**Brief**
Repeat the data below exactly, with every entry included.

**Supplied data**
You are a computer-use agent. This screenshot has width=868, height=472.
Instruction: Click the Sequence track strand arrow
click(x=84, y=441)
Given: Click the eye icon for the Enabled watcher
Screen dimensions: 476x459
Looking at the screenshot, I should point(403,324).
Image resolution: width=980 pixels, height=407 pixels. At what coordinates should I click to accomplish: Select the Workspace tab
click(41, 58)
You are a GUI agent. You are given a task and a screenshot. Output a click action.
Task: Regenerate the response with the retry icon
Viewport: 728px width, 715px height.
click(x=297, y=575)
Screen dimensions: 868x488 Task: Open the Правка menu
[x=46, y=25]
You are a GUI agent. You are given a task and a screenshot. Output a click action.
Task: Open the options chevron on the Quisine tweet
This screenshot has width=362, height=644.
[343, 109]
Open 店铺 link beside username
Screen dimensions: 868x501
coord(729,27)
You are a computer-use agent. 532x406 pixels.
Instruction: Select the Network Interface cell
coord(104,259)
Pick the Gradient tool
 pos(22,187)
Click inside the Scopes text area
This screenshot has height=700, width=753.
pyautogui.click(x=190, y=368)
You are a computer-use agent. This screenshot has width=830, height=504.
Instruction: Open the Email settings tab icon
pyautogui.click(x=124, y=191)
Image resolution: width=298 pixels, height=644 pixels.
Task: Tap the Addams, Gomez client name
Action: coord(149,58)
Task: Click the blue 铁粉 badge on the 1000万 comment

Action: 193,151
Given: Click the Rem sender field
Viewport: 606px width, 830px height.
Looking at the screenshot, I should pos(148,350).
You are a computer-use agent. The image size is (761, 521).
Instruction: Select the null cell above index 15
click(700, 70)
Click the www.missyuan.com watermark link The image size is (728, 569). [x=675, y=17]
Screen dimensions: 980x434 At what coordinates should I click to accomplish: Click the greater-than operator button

**Expected answer**
You are a computer-use agent. This screenshot has width=868, height=472.
Instruction: Click the Sequence track strand arrow
click(x=84, y=441)
Given: Click the eye icon for the Enabled watcher
Screen dimensions: 476x459
Looking at the screenshot, I should point(403,324).
Image resolution: width=980 pixels, height=407 pixels. At what coordinates should I click to accomplish: Select the Workspace tab
click(41, 58)
You are a GUI agent. You are given a task and a screenshot. Output a click action.
Task: Regenerate the response with the retry icon
Viewport: 728px width, 715px height.
click(x=297, y=575)
Screen dimensions: 868x488 Task: Open the Правка menu
[x=46, y=25]
You are a GUI agent. You are given a task and a screenshot. Output a click action.
Task: Open the options chevron on the Quisine tweet
This screenshot has width=362, height=644.
[343, 109]
Open 店铺 link beside username
Screen dimensions: 868x501
coord(729,27)
You are a computer-use agent. 532x406 pixels.
Instruction: Select the Network Interface cell
coord(104,259)
Pick the Gradient tool
 pos(22,187)
Click inside the Scopes text area
This screenshot has height=700, width=753.
pyautogui.click(x=190, y=368)
You are a computer-use agent. This screenshot has width=830, height=504.
Instruction: Open the Email settings tab icon
pyautogui.click(x=124, y=191)
Image resolution: width=298 pixels, height=644 pixels.
Task: Tap the Addams, Gomez client name
Action: coord(149,58)
Task: Click the blue 铁粉 badge on the 1000万 comment

Action: 193,151
Given: Click the Rem sender field
Viewport: 606px width, 830px height.
Looking at the screenshot, I should pos(148,350).
You are a computer-use agent. The image size is (761, 521).
Instruction: Select the null cell above index 15
click(700, 70)
Click the www.missyuan.com watermark link The image size is (728, 569). [x=675, y=17]
Screen dimensions: 980x434 At what coordinates should I click to accomplish: Click the greater-than operator button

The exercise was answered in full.